### What to produce
When you reach the records, transcribe each one exactly.

### Source data
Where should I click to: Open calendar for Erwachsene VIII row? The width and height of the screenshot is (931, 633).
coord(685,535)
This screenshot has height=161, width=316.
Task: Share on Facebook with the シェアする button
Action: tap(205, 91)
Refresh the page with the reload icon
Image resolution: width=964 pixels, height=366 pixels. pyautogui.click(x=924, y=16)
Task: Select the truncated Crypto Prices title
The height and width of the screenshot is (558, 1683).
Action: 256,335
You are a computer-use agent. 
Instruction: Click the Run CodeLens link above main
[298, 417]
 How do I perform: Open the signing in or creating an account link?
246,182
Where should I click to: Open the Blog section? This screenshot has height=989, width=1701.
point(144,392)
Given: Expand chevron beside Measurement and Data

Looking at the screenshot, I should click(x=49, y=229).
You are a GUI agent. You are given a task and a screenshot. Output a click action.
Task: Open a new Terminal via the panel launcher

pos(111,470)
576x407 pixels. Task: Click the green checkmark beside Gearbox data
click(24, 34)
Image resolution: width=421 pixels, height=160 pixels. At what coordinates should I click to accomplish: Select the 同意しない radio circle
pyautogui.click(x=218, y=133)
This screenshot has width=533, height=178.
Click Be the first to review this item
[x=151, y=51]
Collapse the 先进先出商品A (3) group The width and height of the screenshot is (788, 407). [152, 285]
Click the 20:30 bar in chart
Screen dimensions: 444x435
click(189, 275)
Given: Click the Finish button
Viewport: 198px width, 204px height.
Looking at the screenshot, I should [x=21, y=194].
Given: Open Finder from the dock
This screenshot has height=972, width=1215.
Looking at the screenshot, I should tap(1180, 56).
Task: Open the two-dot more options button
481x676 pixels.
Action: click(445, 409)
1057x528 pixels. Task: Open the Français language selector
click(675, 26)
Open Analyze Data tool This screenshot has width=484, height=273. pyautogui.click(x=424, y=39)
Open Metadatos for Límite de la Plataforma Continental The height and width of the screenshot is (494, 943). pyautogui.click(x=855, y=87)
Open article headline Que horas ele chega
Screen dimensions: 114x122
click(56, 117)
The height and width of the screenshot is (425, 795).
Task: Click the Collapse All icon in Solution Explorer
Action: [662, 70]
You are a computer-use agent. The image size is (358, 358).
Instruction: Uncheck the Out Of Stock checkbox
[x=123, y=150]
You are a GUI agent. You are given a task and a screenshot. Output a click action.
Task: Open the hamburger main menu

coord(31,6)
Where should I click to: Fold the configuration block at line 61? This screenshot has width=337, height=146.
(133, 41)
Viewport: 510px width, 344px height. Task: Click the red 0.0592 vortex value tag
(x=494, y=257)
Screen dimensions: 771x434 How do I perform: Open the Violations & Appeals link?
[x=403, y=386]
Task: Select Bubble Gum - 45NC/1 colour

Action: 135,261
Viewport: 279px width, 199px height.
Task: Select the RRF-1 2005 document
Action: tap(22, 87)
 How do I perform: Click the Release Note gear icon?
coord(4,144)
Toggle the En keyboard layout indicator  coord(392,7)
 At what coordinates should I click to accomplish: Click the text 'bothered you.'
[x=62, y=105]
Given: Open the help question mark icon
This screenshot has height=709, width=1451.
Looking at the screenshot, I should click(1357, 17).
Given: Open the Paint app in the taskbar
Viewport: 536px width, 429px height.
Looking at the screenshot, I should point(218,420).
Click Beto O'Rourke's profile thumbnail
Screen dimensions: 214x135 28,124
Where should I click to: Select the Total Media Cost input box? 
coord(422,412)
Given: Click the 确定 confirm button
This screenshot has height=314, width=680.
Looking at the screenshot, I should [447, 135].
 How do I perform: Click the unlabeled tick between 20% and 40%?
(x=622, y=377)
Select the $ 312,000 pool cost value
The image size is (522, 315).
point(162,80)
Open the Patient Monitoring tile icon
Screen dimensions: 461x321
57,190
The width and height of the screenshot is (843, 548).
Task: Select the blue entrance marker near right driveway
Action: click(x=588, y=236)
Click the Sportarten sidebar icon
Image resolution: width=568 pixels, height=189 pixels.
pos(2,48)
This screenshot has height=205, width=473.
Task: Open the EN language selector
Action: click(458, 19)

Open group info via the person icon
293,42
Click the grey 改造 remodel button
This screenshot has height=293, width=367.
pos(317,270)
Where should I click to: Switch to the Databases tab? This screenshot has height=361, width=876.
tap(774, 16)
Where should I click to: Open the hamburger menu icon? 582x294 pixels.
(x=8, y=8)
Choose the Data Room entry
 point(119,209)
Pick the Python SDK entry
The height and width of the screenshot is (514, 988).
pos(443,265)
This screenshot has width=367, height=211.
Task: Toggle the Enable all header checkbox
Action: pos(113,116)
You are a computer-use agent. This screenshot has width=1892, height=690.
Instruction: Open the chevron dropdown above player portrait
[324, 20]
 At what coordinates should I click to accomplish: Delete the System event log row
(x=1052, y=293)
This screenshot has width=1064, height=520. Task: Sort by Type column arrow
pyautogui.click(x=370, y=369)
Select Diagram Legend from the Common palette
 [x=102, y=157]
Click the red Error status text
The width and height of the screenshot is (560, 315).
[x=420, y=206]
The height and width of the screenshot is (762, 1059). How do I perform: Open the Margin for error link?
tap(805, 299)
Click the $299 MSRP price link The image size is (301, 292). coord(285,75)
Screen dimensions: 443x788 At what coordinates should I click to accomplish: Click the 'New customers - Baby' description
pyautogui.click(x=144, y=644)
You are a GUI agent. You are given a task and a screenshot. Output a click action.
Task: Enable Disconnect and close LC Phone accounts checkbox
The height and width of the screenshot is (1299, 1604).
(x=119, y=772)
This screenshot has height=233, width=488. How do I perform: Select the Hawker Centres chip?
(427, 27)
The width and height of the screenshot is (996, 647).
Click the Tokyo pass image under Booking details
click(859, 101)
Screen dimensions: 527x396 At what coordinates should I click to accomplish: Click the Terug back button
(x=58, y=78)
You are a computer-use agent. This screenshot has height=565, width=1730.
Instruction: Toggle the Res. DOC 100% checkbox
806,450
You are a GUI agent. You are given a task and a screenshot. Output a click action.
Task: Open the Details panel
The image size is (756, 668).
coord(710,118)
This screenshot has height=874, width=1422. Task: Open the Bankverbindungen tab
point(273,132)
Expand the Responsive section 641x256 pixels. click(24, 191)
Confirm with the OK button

### The answer
Where should I click to: Open calendar for Erwachsene VIII row? The width and height of the screenshot is (931, 633).
coord(685,535)
This screenshot has height=161, width=316.
Task: Share on Facebook with the シェアする button
Action: tap(205, 91)
Refresh the page with the reload icon
Image resolution: width=964 pixels, height=366 pixels. pyautogui.click(x=924, y=16)
Task: Select the truncated Crypto Prices title
The height and width of the screenshot is (558, 1683).
Action: 256,335
You are a computer-use agent. 
Instruction: Click the Run CodeLens link above main
[298, 417]
 How do I perform: Open the signing in or creating an account link?
246,182
Where should I click to: Open the Blog section? This screenshot has height=989, width=1701.
point(144,392)
Given: Expand chevron beside Measurement and Data

Looking at the screenshot, I should click(x=49, y=229).
You are a GUI agent. You are given a task and a screenshot. Output a click action.
Task: Open a new Terminal via the panel launcher

pos(111,470)
576x407 pixels. Task: Click the green checkmark beside Gearbox data
click(24, 34)
Image resolution: width=421 pixels, height=160 pixels. At what coordinates should I click to accomplish: Select the 同意しない radio circle
pyautogui.click(x=218, y=133)
This screenshot has width=533, height=178.
Click Be the first to review this item
[x=151, y=51]
Collapse the 先进先出商品A (3) group The width and height of the screenshot is (788, 407). [152, 285]
Click the 20:30 bar in chart
Screen dimensions: 444x435
click(189, 275)
Given: Click the Finish button
Viewport: 198px width, 204px height.
Looking at the screenshot, I should [x=21, y=194].
Given: Open Finder from the dock
This screenshot has height=972, width=1215.
Looking at the screenshot, I should tap(1180, 56).
Task: Open the two-dot more options button
481x676 pixels.
Action: click(445, 409)
1057x528 pixels. Task: Open the Français language selector
click(675, 26)
Open Analyze Data tool This screenshot has width=484, height=273. pyautogui.click(x=424, y=39)
Open Metadatos for Límite de la Plataforma Continental The height and width of the screenshot is (494, 943). pyautogui.click(x=855, y=87)
Open article headline Que horas ele chega
Screen dimensions: 114x122
click(56, 117)
The height and width of the screenshot is (425, 795).
Task: Click the Collapse All icon in Solution Explorer
Action: [662, 70]
You are a computer-use agent. The image size is (358, 358).
Instruction: Uncheck the Out Of Stock checkbox
[x=123, y=150]
You are a GUI agent. You are given a task and a screenshot. Output a click action.
Task: Open the hamburger main menu

coord(31,6)
Where should I click to: Fold the configuration block at line 61? This screenshot has width=337, height=146.
(133, 41)
Viewport: 510px width, 344px height. Task: Click the red 0.0592 vortex value tag
(x=494, y=257)
Screen dimensions: 771x434 How do I perform: Open the Violations & Appeals link?
[x=403, y=386]
Task: Select Bubble Gum - 45NC/1 colour

Action: 135,261
Viewport: 279px width, 199px height.
Task: Select the RRF-1 2005 document
Action: tap(22, 87)
 How do I perform: Click the Release Note gear icon?
coord(4,144)
Toggle the En keyboard layout indicator  coord(392,7)
 At what coordinates should I click to accomplish: Click the text 'bothered you.'
[x=62, y=105]
Given: Open the help question mark icon
This screenshot has height=709, width=1451.
Looking at the screenshot, I should click(1357, 17).
Given: Open the Paint app in the taskbar
Viewport: 536px width, 429px height.
Looking at the screenshot, I should point(218,420).
Click Beto O'Rourke's profile thumbnail
Screen dimensions: 214x135 28,124
Where should I click to: Select the Total Media Cost input box? 
coord(422,412)
Given: Click the 确定 confirm button
This screenshot has height=314, width=680.
Looking at the screenshot, I should [447, 135].
 How do I perform: Click the unlabeled tick between 20% and 40%?
(x=622, y=377)
Select the $ 312,000 pool cost value
The image size is (522, 315).
point(162,80)
Open the Patient Monitoring tile icon
Screen dimensions: 461x321
57,190
The width and height of the screenshot is (843, 548).
Task: Select the blue entrance marker near right driveway
Action: click(x=588, y=236)
Click the Sportarten sidebar icon
Image resolution: width=568 pixels, height=189 pixels.
pos(2,48)
This screenshot has height=205, width=473.
Task: Open the EN language selector
Action: click(458, 19)

Open group info via the person icon
293,42
Click the grey 改造 remodel button
This screenshot has height=293, width=367.
pos(317,270)
Where should I click to: Switch to the Databases tab? This screenshot has height=361, width=876.
tap(774, 16)
Where should I click to: Open the hamburger menu icon? 582x294 pixels.
(x=8, y=8)
Choose the Data Room entry
 point(119,209)
Pick the Python SDK entry
The height and width of the screenshot is (514, 988).
pos(443,265)
This screenshot has width=367, height=211.
Task: Toggle the Enable all header checkbox
Action: pos(113,116)
You are a computer-use agent. This screenshot has width=1892, height=690.
Instruction: Open the chevron dropdown above player portrait
[324, 20]
 At what coordinates should I click to accomplish: Delete the System event log row
(x=1052, y=293)
This screenshot has width=1064, height=520. Task: Sort by Type column arrow
pyautogui.click(x=370, y=369)
Select Diagram Legend from the Common palette
 [x=102, y=157]
Click the red Error status text
The width and height of the screenshot is (560, 315).
[x=420, y=206]
The height and width of the screenshot is (762, 1059). How do I perform: Open the Margin for error link?
tap(805, 299)
Click the $299 MSRP price link The image size is (301, 292). coord(285,75)
Screen dimensions: 443x788 At what coordinates should I click to accomplish: Click the 'New customers - Baby' description
pyautogui.click(x=144, y=644)
You are a GUI agent. You are given a task and a screenshot. Output a click action.
Task: Enable Disconnect and close LC Phone accounts checkbox
The height and width of the screenshot is (1299, 1604).
(x=119, y=772)
This screenshot has height=233, width=488. How do I perform: Select the Hawker Centres chip?
(427, 27)
The width and height of the screenshot is (996, 647).
Click the Tokyo pass image under Booking details
click(859, 101)
Screen dimensions: 527x396 At what coordinates should I click to accomplish: Click the Terug back button
(x=58, y=78)
You are a computer-use agent. This screenshot has height=565, width=1730.
Instruction: Toggle the Res. DOC 100% checkbox
806,450
You are a GUI agent. You are given a task and a screenshot. Output a click action.
Task: Open the Details panel
The image size is (756, 668).
coord(710,118)
This screenshot has height=874, width=1422. Task: Open the Bankverbindungen tab
point(273,132)
Expand the Responsive section 641x256 pixels. click(24, 191)
Confirm with the OK button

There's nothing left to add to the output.